After passage of the Affordable Care Act, Chase-Daniel left the NMMIP for a plan that she could share with her family. Now, she says, with the threat that the national program will go away, she lives in constant fear that she will lose coverage.
Rep. Armstrong became personally aware of the issue when her own daughter was diagnosed with cancer as a young child.
"Nobody plans on their kids getting sick, and no one should go bankrupt in the effort to save their kid's life," she tells SFR in an interview at her office at the Capitol. "The aim [of the Health Security Act] is to achieve universal coverage."
One of the things that makes the Health Security Act unique is that, unlike single-payer plans considered by other states in the past, New Mexico’s proposed plan would create a publicly run cooperative overseen by a geographically representative committee of 15 members and would represent provider, employer and consumer interests equally.
The Health Security for New Mexicans Campaign has pushed for such a bill for decades. The goal, Campaign Chair Max Bartlett tells SFR, is for decision-making to be transparent and open to public input.
Bartlett emphasizes choice of providers as an important feature of the plan.
It "does away with provider networks. From the patient perspective, this means that you will be able to choose which doctor you want to see. Patients will have agency in the decision-making process about the kind of care they need," he says.
Dr. Tyler Taylor, a retired family practitioner from Los Alamos who now coordinates the Physicians for the Health Security Act as part of the Health Security for New Mexicans Campaign, tells SFR the plan would allow doctors to drastically reduce the amount of time spent on insurance-related administrative tasks, and would eliminate some of the ethical dilemmas that arise when patients seek critical care that lies beyond the scope of their coverage. For these reasons, Taylor predicts that the Health Security Act would likely attract medical professionals to New Mexico.
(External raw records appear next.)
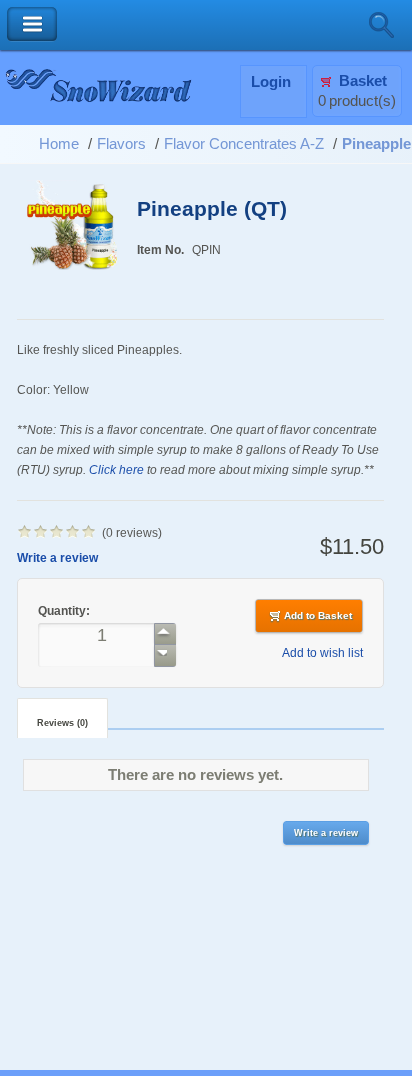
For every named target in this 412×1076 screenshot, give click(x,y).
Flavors (121, 144)
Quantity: (65, 610)
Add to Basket (318, 615)
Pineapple (376, 144)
Legislation for the Health Security plan has been introduced in New Mexico in the past but has never made it through the Legislature, though analysis done in 2007 by Mathematica Policy Research Inc. estimated that the plan would reduce expenditures for the state. This session, the question of of expense remains the greatest obstacle to passage of the bill.
"I would really question the idea that this would somehow be a revenue neutral proposition," says Paul Gessing, president of the Rio Grande Foundation, a non-profit research group specializing in issues concerning "limited government and economic opportunity." Gessing cautions that single payer plans implemented or proposed in other states, such as Vermont, Colorado and Maine, were "so expensive that they were either rejected or repealed after the costs became apparent."
But Bartlett tells SFR there has never been a better time to pursue universal coverage.
"We have more bipartisan support than we've ever had before," he says, citing over 30 New Mexico cities and counties that have signed resolutions in support of the Health Security Act, including Albuquerque, Las Cruces and Roswell. With a 6-to-1 favorable vote by the City Council last Wednesday, Santa Fe joined that list.
Of course, having a Democratic majority in the Legislature doesn't hurt either, and Democratic Gov. Michelle Lujan Grisham has signaled support for the bill.
The Health and Human Services Committee expects to vote on the bill in a hearing on Friday. The bill then heads to the House State Government, Elections, and Indian Affairs Committee and the House Appropriations and Finance Committee for votes in hearings that are yet to be scheduled.